GPT-3 performed quite poorly in an informal test of its forecasting abilities, but it seems to have been prompted to only provide a percent estimate. “Chain-of-Thought” prompting, or asking an LLM to do something like “think through an answer step by step” seems to produce higher quality outputs and better reasoning, though I’m not aware of this being tried for forecasting. This seems quite similar to the fermi estimation technique similarly used in judgmental forecasting. Intuitively, with the right model and prompting we may actually be able to get more accurate forecasts AND an associated rationale that we can judge and learn from more easily than getting the numerical forecast alone. GPT-4 is being released with the possibility of a much larger “context window” where much more information can be passed as an input. It’s now plenty large enough to contain multiple examples of very thorough forecasts with associated rationales demonstrating reasoning techniques like fermi estimation. This might mean that high-quality forecasting rationales written by humans are a valuable commodity, enabling us to train some near-future model that amplifies the amount of forecasting rationales that can be generated beyond what can currently be done by the human community alone! These examples could also be used to do “fine-tuning” instead of being passed as inputs, but I don’t know nearly enough about LLMs to know if either option is much better to pursue than the other.

Safety

A lot of my interest in state of the art AI comes from the possibility of it representing a GCR itself or contributing to the likelihood of others. This post explores the possibility of enhancing a particular capability of AI beyond what we currently know how to use it for. Would doing so increase the risk of catastrophe?

I don’t think so…

From the conversations I’m able to track in the AI alignment space, it seems like using less powerful AI models to mitigate the risk of the subsequent, more powerful models is required in some plans for achieving alignment. This, intuitively, seems to require the ability of those less powerful models to forecast accurately. Additionally, the forecasting paradigm I laid out with using models to produce not just likelihood estimates but associated rationales should allow us to examine the reasoning ability and honesty more directly than what seems to be the current state of the art for AI judgmental forecasting. Forecasting also provides a rare context where we can directly compare the accuracy/truthfulness of claims with ready metrics to compare it to.

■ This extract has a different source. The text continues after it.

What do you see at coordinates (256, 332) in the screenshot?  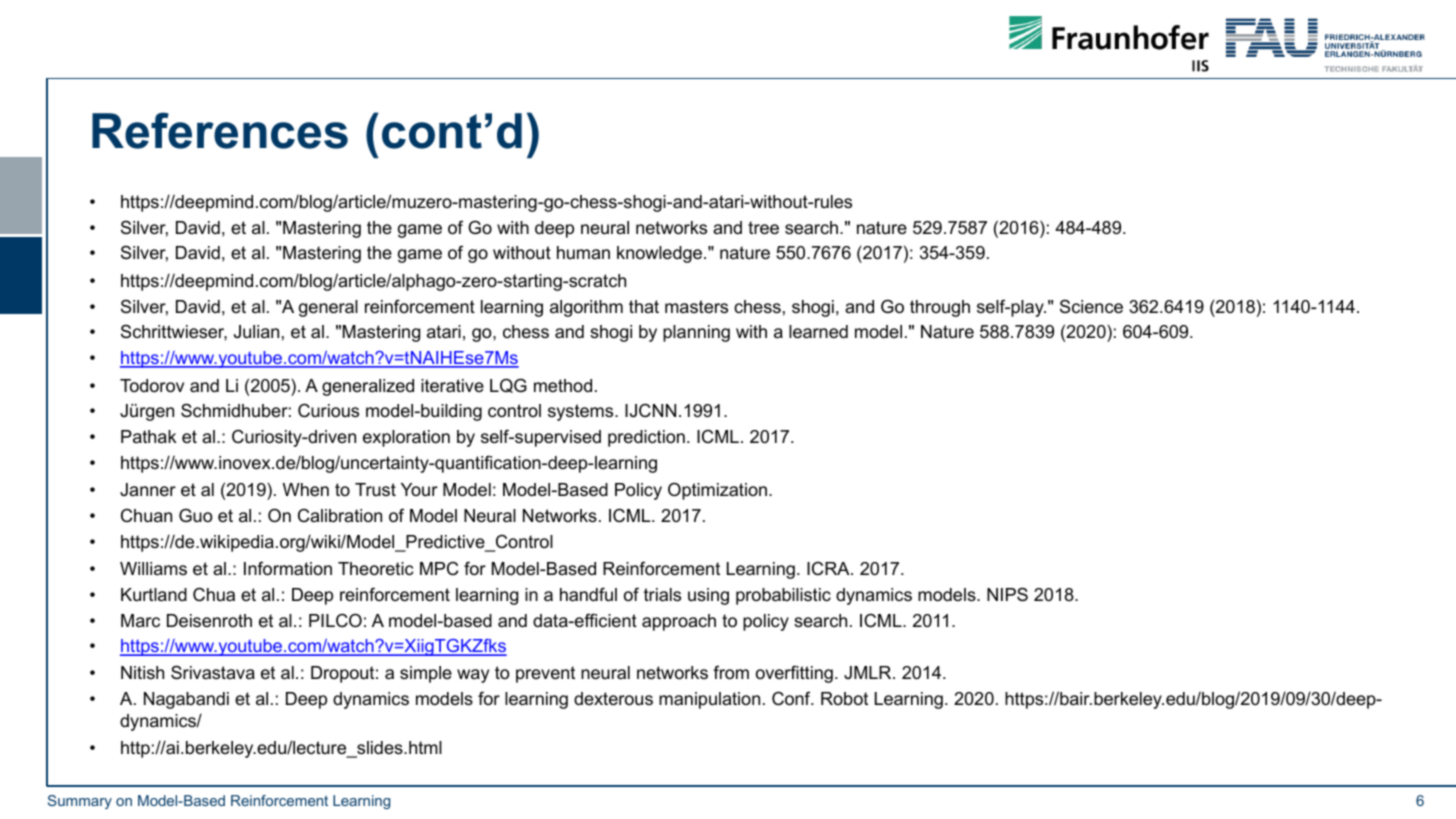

Additionally, I don’t think this work is enhancing the capabilities of a given model, per se. It seems more like discovering a capability that already exists within a model and surfacing it for us to access with particular prompting? Of course, discovering that this capability is accessible with a particular form of prompting or fine-tuning might be the information that allows future models to use it themselves…

This work makes me nervous! It’s easy to imagine how central powerful forecasting would be to an agentic AI, and the ability to plan well in advance also seems required for many AI doom arguments. I think the case I’ve outlined above outweighs this factor by opening the door for alignment with earlier, less powerful AIs, but I’m worried this is a slippery slope argument generalizable to many capabilities.

I welcome feedback from people much more familiar with this space on the possible hazards of research in this direction, and would happily defer to the judgement of the crowd if they believe this line of inquiry is more dangerous than it’s worth.